**Requirement**
Give every line of the listing word for word, beginning at the first and including the line with "Open the ÇEYREK" as the last.

**Records provided**
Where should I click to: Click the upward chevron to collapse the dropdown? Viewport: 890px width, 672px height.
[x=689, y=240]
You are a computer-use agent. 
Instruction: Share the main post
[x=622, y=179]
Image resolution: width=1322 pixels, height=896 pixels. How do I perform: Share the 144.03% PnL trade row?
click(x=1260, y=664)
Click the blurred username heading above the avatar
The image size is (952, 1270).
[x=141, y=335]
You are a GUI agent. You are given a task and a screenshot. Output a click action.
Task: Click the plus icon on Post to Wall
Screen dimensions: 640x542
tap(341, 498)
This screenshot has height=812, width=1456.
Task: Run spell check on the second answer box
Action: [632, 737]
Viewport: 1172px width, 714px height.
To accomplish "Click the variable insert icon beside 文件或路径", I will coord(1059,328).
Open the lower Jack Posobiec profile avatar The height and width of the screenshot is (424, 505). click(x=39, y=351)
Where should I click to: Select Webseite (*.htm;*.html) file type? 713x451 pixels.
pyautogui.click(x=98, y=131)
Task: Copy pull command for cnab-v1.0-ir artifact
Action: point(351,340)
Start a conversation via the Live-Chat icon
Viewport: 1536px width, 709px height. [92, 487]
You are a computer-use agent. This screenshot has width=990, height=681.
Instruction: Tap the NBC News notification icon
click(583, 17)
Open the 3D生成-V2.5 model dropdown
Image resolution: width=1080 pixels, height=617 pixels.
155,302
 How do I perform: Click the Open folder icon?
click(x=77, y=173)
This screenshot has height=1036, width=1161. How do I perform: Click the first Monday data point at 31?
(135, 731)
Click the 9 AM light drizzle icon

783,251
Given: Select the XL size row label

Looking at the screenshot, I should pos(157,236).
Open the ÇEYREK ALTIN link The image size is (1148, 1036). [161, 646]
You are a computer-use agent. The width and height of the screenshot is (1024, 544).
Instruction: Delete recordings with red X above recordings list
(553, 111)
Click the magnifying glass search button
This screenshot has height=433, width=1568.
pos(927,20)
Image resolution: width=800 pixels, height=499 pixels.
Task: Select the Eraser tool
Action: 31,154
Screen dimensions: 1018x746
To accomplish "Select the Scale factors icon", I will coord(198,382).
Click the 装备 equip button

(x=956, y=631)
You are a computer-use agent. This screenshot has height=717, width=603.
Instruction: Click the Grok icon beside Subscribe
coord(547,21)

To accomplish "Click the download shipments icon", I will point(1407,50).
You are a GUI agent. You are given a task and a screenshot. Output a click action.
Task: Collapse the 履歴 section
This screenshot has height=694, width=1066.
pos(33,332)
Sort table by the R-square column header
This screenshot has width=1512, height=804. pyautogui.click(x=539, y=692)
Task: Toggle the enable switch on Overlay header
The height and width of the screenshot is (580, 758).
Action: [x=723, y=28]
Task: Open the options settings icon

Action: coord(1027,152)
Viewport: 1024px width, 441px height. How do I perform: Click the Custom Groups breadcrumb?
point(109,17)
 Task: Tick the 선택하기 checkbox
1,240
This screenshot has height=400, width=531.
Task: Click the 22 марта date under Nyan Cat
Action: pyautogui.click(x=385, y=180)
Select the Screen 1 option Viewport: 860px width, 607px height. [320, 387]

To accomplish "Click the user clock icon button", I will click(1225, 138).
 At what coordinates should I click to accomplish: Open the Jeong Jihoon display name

**Exercise answer**
Where should I click to: Click the upward chevron to collapse the dropdown? Viewport: 890px width, 672px height.
[x=689, y=240]
You are a computer-use agent. 
Instruction: Share the main post
[x=622, y=179]
Image resolution: width=1322 pixels, height=896 pixels. How do I perform: Share the 144.03% PnL trade row?
click(x=1260, y=664)
Click the blurred username heading above the avatar
The image size is (952, 1270).
[x=141, y=335]
You are a GUI agent. You are given a task and a screenshot. Output a click action.
Task: Click the plus icon on Post to Wall
Screen dimensions: 640x542
tap(341, 498)
This screenshot has height=812, width=1456.
Task: Run spell check on the second answer box
Action: [632, 737]
Viewport: 1172px width, 714px height.
To accomplish "Click the variable insert icon beside 文件或路径", I will coord(1059,328).
Open the lower Jack Posobiec profile avatar The height and width of the screenshot is (424, 505). click(x=39, y=351)
Where should I click to: Select Webseite (*.htm;*.html) file type? 713x451 pixels.
pyautogui.click(x=98, y=131)
Task: Copy pull command for cnab-v1.0-ir artifact
Action: point(351,340)
Start a conversation via the Live-Chat icon
Viewport: 1536px width, 709px height. [92, 487]
You are a computer-use agent. This screenshot has width=990, height=681.
Instruction: Tap the NBC News notification icon
click(583, 17)
Open the 3D生成-V2.5 model dropdown
Image resolution: width=1080 pixels, height=617 pixels.
155,302
 How do I perform: Click the Open folder icon?
click(x=77, y=173)
This screenshot has height=1036, width=1161. How do I perform: Click the first Monday data point at 31?
(135, 731)
Click the 9 AM light drizzle icon

783,251
Given: Select the XL size row label

Looking at the screenshot, I should pos(157,236).
Open the ÇEYREK ALTIN link The image size is (1148, 1036). [161, 646]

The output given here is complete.